Dedikasi Benny berpindah dari rimba belantara di Irian, Kalimantan, Sulawesi, dan luar negeri ke pergerakan kekuasaan disekitaran Istana. Benny menjelma menjadi satu diantara orang paling kuat.

Tidak Silau Kedudukan
Sepak-terjang Benny yang berkilau, tidak membuat mempunyai tekad agar semakin dari itu. Benny dikenali tidak silau dengan kedudukan dan tidak bernafsu jadi penguasa. Hal yang pernah didakwakan padanya oleh beberapa faksi.

“Di pikiran Pak Benny, kebutuhan negaralah yang khusus, terhitung kebutuhan Presiden sebagai pimpinan negara,” kata Dodi Mawardi.

Ia mengutarakan kemungkinan cuma Benny petinggi negara yang berani “mengganggu” kekuasaan Soeharto. Tetapi tidak untuk menggantinya. Benny mengingati Soeharto mengenai kekuasaannya yang telah kelamaan. Cuman Benny orang dekat Soeharto yang berani menjelaskan hal itu.

“Sebuah bukti pahit yang harus tetap dikatakan ke pimpinan, karena sebagai seorang intel sejati, Pak Benny tahu benar keadaan lapangan. Sebuah sikap yang berbuah lebih pahit kembali karena selanjutnya Pak Benny “tersisih” dari pergerakan kekuasaan,” papar Dodi Mawardi.

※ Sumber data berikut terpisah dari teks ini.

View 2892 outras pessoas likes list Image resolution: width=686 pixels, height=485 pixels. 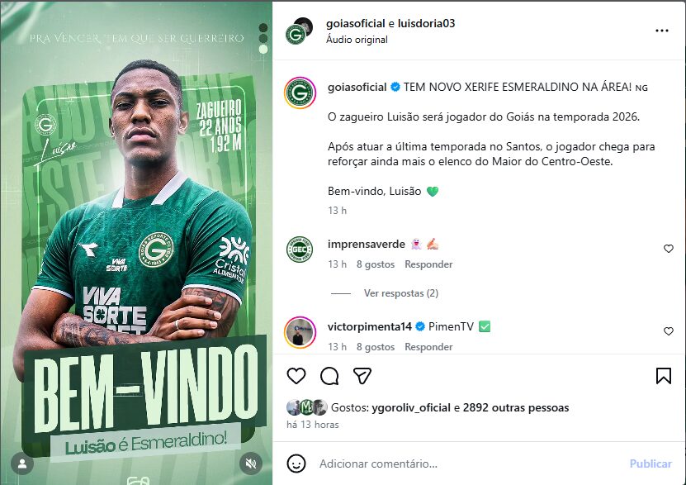point(516,407)
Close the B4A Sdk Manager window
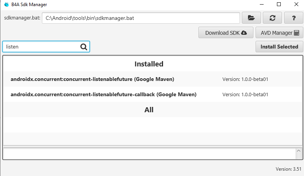This screenshot has height=176, width=304. coord(296,5)
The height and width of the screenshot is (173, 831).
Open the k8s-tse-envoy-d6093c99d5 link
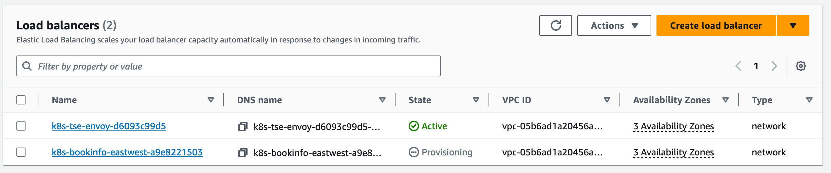tap(109, 126)
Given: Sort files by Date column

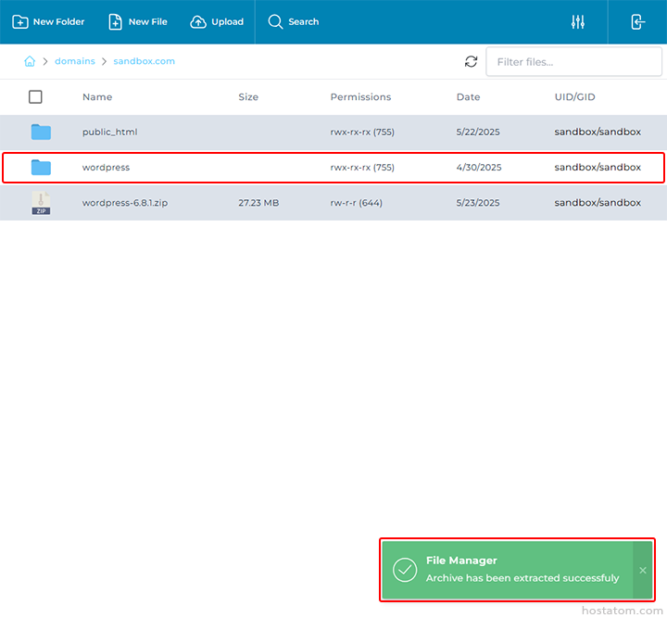Looking at the screenshot, I should (x=468, y=96).
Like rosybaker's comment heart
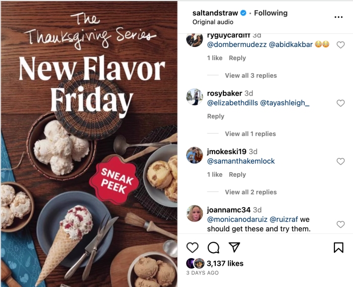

Soeharto rupanya tidak terima dengan sarani dari Benny. Apa yang dikatakan dan diingatkan oleh Benny jadi realita. Soeharto harus terpaksa lengser dengan menyakitkan pada 1998 lewat demonstrasi besar.

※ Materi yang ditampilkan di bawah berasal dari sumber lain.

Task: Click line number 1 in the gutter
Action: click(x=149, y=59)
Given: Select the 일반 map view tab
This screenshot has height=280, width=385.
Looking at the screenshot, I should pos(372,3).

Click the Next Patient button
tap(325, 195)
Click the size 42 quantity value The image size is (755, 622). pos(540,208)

Sesudah Soeharto lengser, ia sempat menengok Benny yang terbaring sakit. Soeharto berbicara dengan bahasa Jawa, “Kowe pancen sing benar, Ben. Nek saya manut saranmu, ora koyok ngene.” (Kamu yang benar Ben. Jika saja saya turuti saranmu, kemungkinan kondisinya tidak semacam ini).

Terbujur kurang kuat, Benny cuman dapat menangis memberi respon pengakuan Soeharto. Kalimat itu kabarnya diulang Soeharto saat ada di depan mayat Benny.

Sampai akhir hayatnya, Benny tak pernah pikirkan tekad pribadinya. Saat ada peluang naik, Benny malah mengusung nama partnernya di TNI, Try Sutrisno jadi Wakil presiden. Saat seseorang Mpo88 repot memburu kedudukan dan kekuasan, Benny Moerdani malah kebalikannya.

Ia tak lupa dengan masa datang bangsa. Peninggalan kepedulian Benny itu saat ini bersiap diambil dan terus akan berbuah selama waktu, yakni melalui pendidian SMA Taruna Nusantara. Peninggalan mahal yang lahir dari keberanian dan nyali seorang prajurit sejati.